Given the amount of fear other Google innovations, like their library project, have caused, it’s surprising that alarms bells have not been heard ringing throughout the PR world since SideWiki’s launch in September. The internet is an evolutionary tool and for the world of PR, its daily use is as significant as the use of the wheel for stone age man. Except revolution has taken the place of evolution as the net brings about change at an astonishing rate.
Few people in PR, it seems, have considered the way that SideWiki will change the lives of beleaguered PR folk. I believe that, in time, this tool will significantly change the way brands strategize, think and exist. SideWiki is going to challenge PR by providing the masses with the tool for the ultimate expression of people power, something uncontainable that will need constant monitoring.
As the name suggests, this is a tool that allows anyone who wants to (and who has the right browser – Firefox or IE) to comment on anything on the web and have that comment displayed in a pop out window alongside for all to see. All they have to do is download the Google toolbar and they’re ready to go. SideWiki will change the way that everything is perceived, especially once it reaches more browsers.
A lot of the PR industry, however, is living like an ostrich with mange; only just summoning up the energy to bury its collective head in the sand. Too many PR folk are too busy pitching half-arsed ideas to see the real threat. The clear and present danger for sluggish PRs is the way that the net continues to develop and construct devices that enable individuals to increase their power. These devices shift as quickly as riptides and, at the moment, it seems that the only people that can survive them are the consumers they cater for.

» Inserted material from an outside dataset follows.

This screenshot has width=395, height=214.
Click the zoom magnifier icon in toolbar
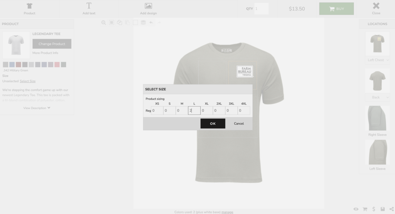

SideWiki will make it impossible to promote one message and not be held to account. Organisations that have traditionally engaged only in one way conversations or broadcast models will struggle to survive in a SideWiki world. Angry at the latest government wrongdoing? Why not post your grievances next the department where everyone can see them? Find out the ethical practices of confectionary giant aren’t quite as ethical as its advertising suggests? SideWiki is there to help and any PR firm that fails to provide acceptable answers will be open to further public assault by irate consumers.

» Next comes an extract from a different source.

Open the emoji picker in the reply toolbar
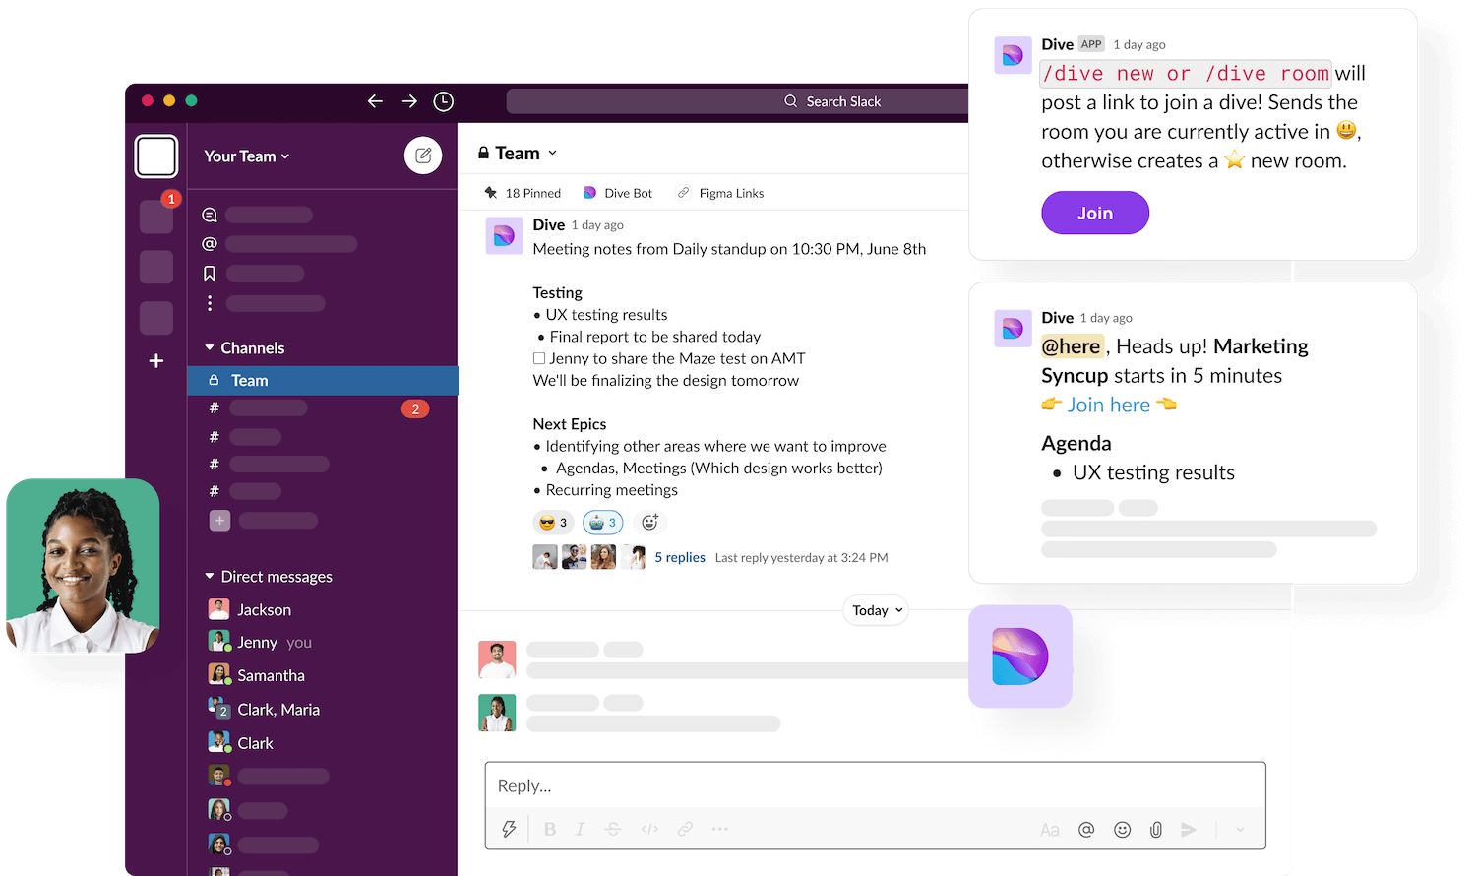click(x=1122, y=829)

Brand integrity has to be at the core of brand thinking if the brands are to survive this transparency. Companies will be compelled to consider taking a real position and relate to a set of ideas the marketplace cares about – SideWiki will surely force their hand into a position of fundamental and overwhelming transparency. For fashionable PR execs this transparency will either be terrifying or inspiring. I hope that, thanks to SideWiki, we will see the death of the myopic PR clone and evolve to a position where serious strategic thinkers in PR will challenge the other marketing dinosaurs.
The recession has herded agencies into a pit; they have been humbled in particular by ad agencies who are moving in on proven PR processes, eager to keep making money but who aren’t necessarily experts in that field. The American company Crispin Porter & Bogusky declared in a recent Campaign article that they had asked the agency to stop writing ad script and start writing PR releases instead. Very 1980s. Also in the mix are highly creative and respected agencies like Fallon and Mother, who are taking a firm hand in the PR aspects of campaigns.
PR companies must offer and embrace sophisticated monitoring and tracking devices to keep their clients up to speed, offer solutions and encourage brand bravery and transparency. If they don’t, they will die.
Predictable PR is on the red list of endangered species. The evolution of SideWiki is a seminal moment, when the industry’s destiny is in its own hands. Development forces contributing to the evolution of the web are threatening PR’s demise. PR budgets on the whole bring about reactive, crisis thinking, based on negative responses that threaten their clients’ spot in the market.
The Innocent brand signaled the way forward back in 1997. Lacking bags of readies to spend on traditional marketing, they chose instead to launch a multitude of catalyst conversations around their packaging and experiential events. They were a word of mouth success well before the full web revolution and have paved the way for many more campaigns using the new technology.
Applying the ancient conventions and old codes of conduct of communications to the new world of parallel influence will only accelerate the inconsequence of traditional marketers. The Social Media world encloses our personal and professional actions – the only answer for PR folk is to take a more active role in being brand custodians, representing a higher degree of brands and reputation management.
Ad agencies once proactively shaped vision but now PR is demonstrably just as capable at understanding and cultivating future thinking, if not more so. PR has always engaged in a two-way conversation and should be capitalising on this to earn their clients’ trust. SideWiki is a call to arms – there is no excuse for complacency, as failure in today’s landscape is public, searchable, and enduring.